TEXT PASSAGE —
>> start

The application follows a five-step workflow: Pedigree → Marker Sets → Haplotypes → Run → Report.


Installation

Download the appropriate installer from the GitHub Releases page:

Platform File Notes
Windows MatchY-{version}-x64-windows-setup.exe Recommended — NSIS installer
Windows MatchY-{version}-x64-windows.msi MSI installer
Windows MatchY-{version}-x64-windows-portable.zip No installation required — unzip and run matchy-app.exe
Linux MatchY-{version}-x86_64-linux.AppImage Make executable, then run
macOS ARM MatchY-{version}-aarch64-macos.dmg See macOS note below

macOS: Binaries are unsigned. Right-click → Open the first time, or run xattr -dr com.apple.quarantine MatchY.app in Terminal.


Interface Overview

The application has five tabs accessible from the top navigation bar:

Tab Purpose
Run Configure and execute simulations, view live results
Pedigree Build or import the Y-chromosome lineage
Marker Sets Select or build the marker panel
Haplotypes Enter known Y-STR profiles
Settings Application preferences and defaults

The top-right corner shows the application version (v1.0.0) and a ? button to launch the guided tour.


Step 1 — Pedigree

Building a pedigree

  1. Go to the Pedigree tab.
  2. Click + New pedigree and type the name of the oldest ancestor (e.g. "Grandfather") in the dialog that appears.
  3. Hover over or click a node to reveal the toolbar above it. The toolbar contains buttons to Exclude/Include the individual, mark them as PoI (only shown when a haplotype is loaded for that individual), and to remove them.
  4. To add a child: drag the bottom handle (●) to an empty area of the canvas — a dialog appears asking for the new individual's name.

>> end

INFORMATION SHOWN —
>> start

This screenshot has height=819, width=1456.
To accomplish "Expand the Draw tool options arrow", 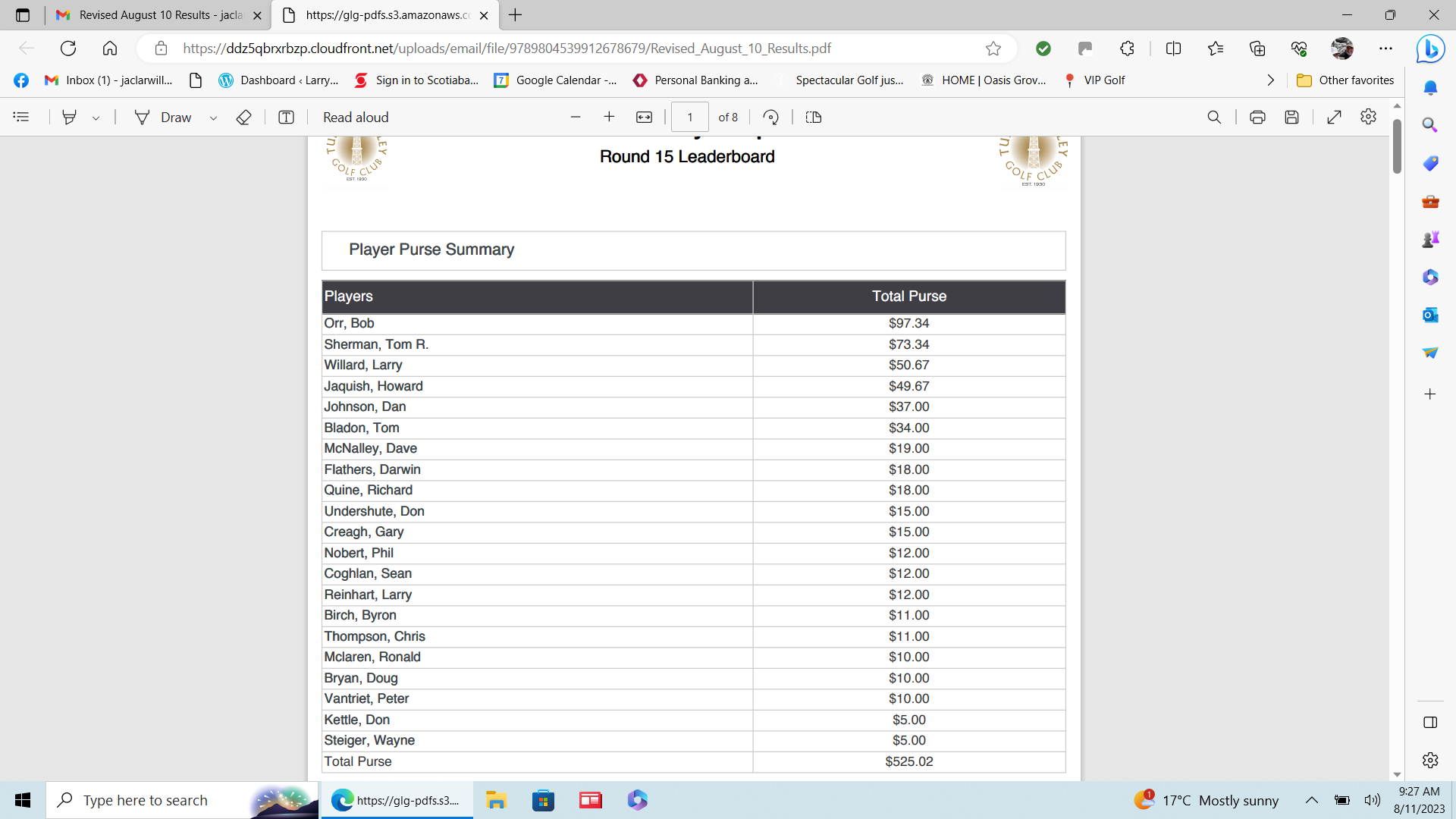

>> end

WRITTEN PROBLEM —
Reproduce verbatim the part of the MatchY guide that opens with the words containing "2. Click + New" and closes with "new individual's name.".

EXERCISE SOLUTION —
2. Click + New pedigree and type the name of the oldest ancestor (e.g. "Grandfather") in the dialog that appears.
  3. Hover over or click a node to reveal the toolbar above it. The toolbar contains buttons to Exclude/Include the individual, mark them as PoI (only shown when a haplotype is loaded for that individual), and to remove them.
  4. To add a child: drag the bottom handle (●) to an empty area of the canvas — a dialog appears asking for the new individual's name.